| TASK TO COMPLETE |
Show each line of the material below that contains the string "height".

| LISTING |
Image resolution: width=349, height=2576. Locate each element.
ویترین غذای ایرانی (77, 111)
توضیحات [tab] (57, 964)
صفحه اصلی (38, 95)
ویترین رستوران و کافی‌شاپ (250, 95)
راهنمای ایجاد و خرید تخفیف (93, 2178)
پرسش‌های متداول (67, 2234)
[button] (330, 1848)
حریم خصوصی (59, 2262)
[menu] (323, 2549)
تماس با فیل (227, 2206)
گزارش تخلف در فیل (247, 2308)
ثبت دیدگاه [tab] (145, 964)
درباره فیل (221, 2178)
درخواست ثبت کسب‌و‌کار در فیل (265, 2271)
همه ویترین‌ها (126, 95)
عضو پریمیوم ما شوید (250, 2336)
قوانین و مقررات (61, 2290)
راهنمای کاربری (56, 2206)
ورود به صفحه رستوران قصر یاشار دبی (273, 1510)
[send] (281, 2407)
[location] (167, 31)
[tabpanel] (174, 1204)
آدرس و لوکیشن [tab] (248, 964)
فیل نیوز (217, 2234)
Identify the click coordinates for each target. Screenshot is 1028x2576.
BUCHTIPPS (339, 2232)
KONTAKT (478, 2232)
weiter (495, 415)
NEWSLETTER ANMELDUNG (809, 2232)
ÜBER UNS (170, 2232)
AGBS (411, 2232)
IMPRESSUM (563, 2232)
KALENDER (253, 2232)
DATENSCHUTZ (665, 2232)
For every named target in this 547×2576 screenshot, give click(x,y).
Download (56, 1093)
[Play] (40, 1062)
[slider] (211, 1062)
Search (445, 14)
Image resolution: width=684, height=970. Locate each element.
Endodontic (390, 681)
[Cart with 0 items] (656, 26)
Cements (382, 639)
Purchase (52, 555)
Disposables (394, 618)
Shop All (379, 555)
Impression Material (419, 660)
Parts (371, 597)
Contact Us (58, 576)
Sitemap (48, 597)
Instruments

| WORKED SOLUTION |
Image resolution: width=349, height=2576. Locate each element.
Image resolution: width=684, height=970. Locate each element.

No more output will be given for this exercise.